In this manuscript of "Experimental and computational investigation of the oxime bond stereochemistry in JNK3 kinase inhibitors IQ-1 and tryptanthrin-6-oxime", the authors demonstrated the configuration of the oxime carbon-nitrogen double bond in 11H-Indeno[1,2-b]quinoxalin-11-one oxime (IQ-1) and tryptanthrin-6-oxime (Trp-Ox). they employed single crystal X-Ray diffraction in the solid state by single crystal X-Ray diffraction and 1D and 2D NMR techniques in solution, as well as DFT calculations. all the results revealed that both in the solid state and in solution, the E-configuration is more stable by intermolecular hydrogen bonds than the Z-configuration for both of these compounds.

The manuscript is written well, however, it should be minorly revised prior to acceptance for publish in this journal.

1. All the "E-" and "Z-" as configuration should be italic through the manuscript.

2. It is better to present the IQ-1 and Trp-Ox structures in Table 2 with atom numbers.

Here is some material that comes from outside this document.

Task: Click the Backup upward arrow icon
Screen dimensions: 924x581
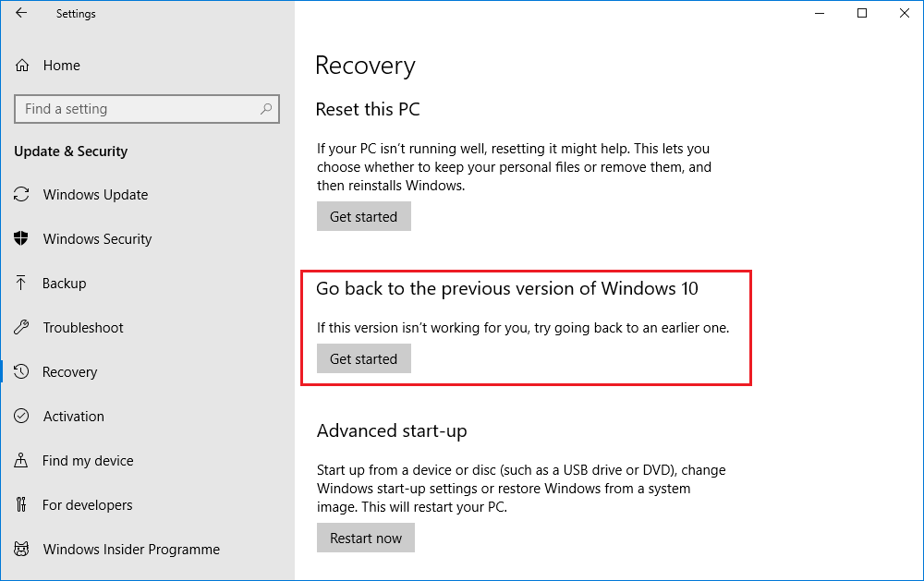Action: pyautogui.click(x=21, y=284)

3. Due to the conclusion that E-isomer is the favor configuration for these two compounds as intermolecular hydrogen bonds, is it possible to expand it to other oxime compounds?

Author Response

1. All the "E-" and "Z-" as configuration should be italic through the manuscript.

Corrected

2. It is better to present the IQ-1 and Trp-Ox structures in Table 2 with atom numbers.

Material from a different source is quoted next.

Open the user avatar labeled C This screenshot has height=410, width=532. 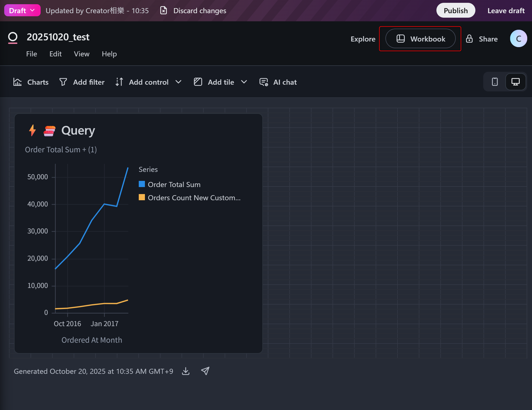518,39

Structures with atom numbers were added to Table 2.

3. Due to the conclusion that E-isomer is the favor configuration for these two compounds as intermolecular hydrogen bonds, is it possible to expand it to other oxime compounds?

Intermolecular interactions are very sensitive to the structure of the compounds, thus expanding the conclusions to other oximes would be highly speculative.